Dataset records

————

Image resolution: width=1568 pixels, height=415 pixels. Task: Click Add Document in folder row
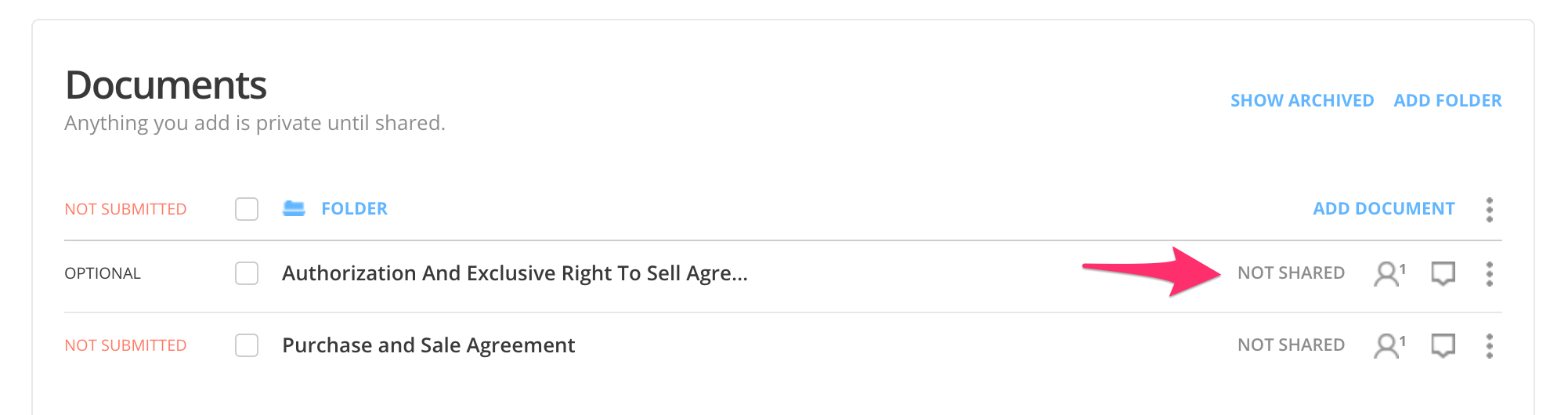[x=1383, y=208]
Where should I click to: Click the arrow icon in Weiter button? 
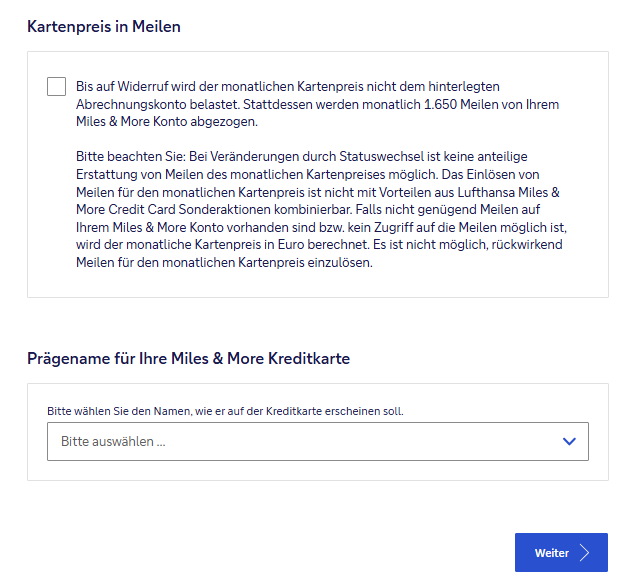point(585,553)
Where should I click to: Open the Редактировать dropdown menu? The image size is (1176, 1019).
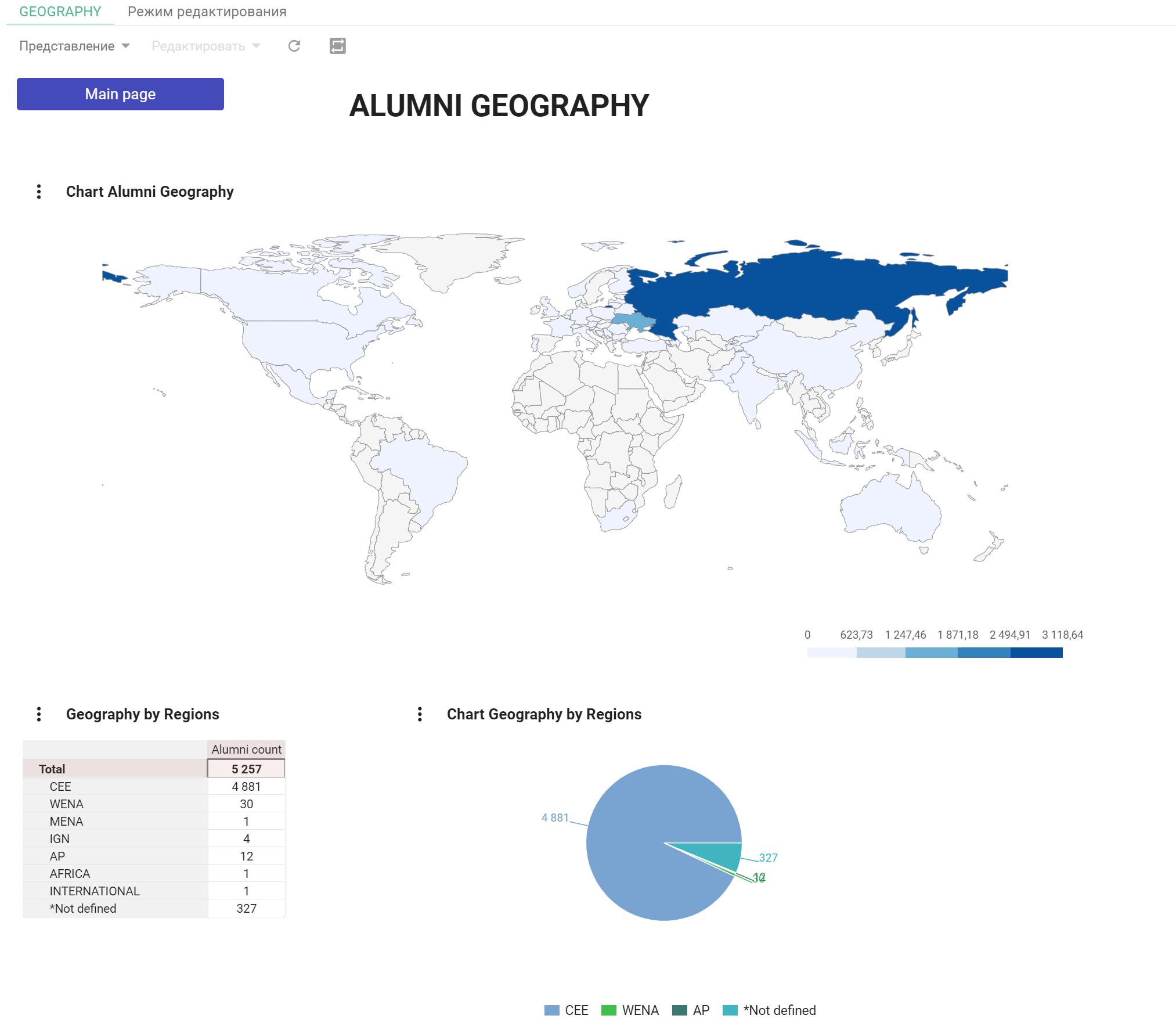[205, 46]
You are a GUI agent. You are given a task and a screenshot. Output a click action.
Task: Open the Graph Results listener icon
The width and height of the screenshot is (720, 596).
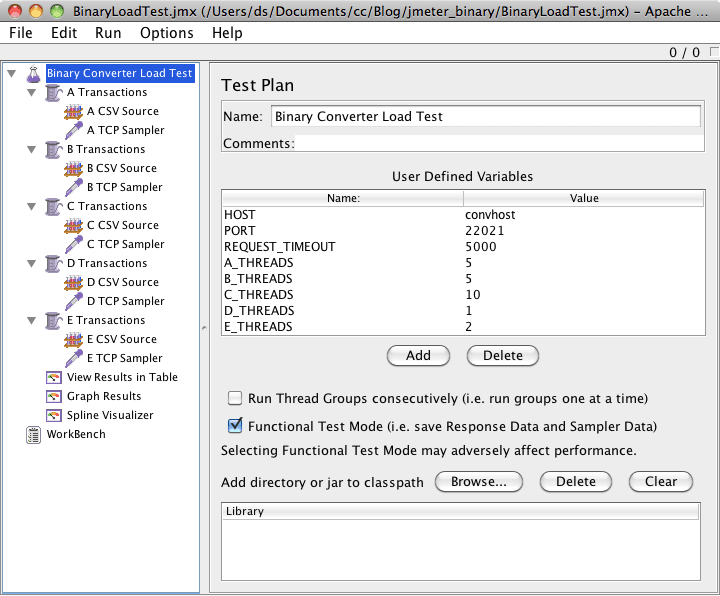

————

» DESCRIPTION OF THE TASK: Retype the lines from the one containing "Where should I click to: Click" down to the last line of the records, both included, exactly and nothing more. Pictures stay out.

» EXERCISE ANSWER:
Where should I click to: Click the arrow icon in Weiter button? 
point(585,553)
Where should I click to: Open the Редактировать dropdown menu? The image size is (1176, 1019).
[205, 46]
You are a GUI agent. You are given a task and a screenshot. Output a click action.
Task: Open the Graph Results listener icon
The width and height of the screenshot is (720, 596).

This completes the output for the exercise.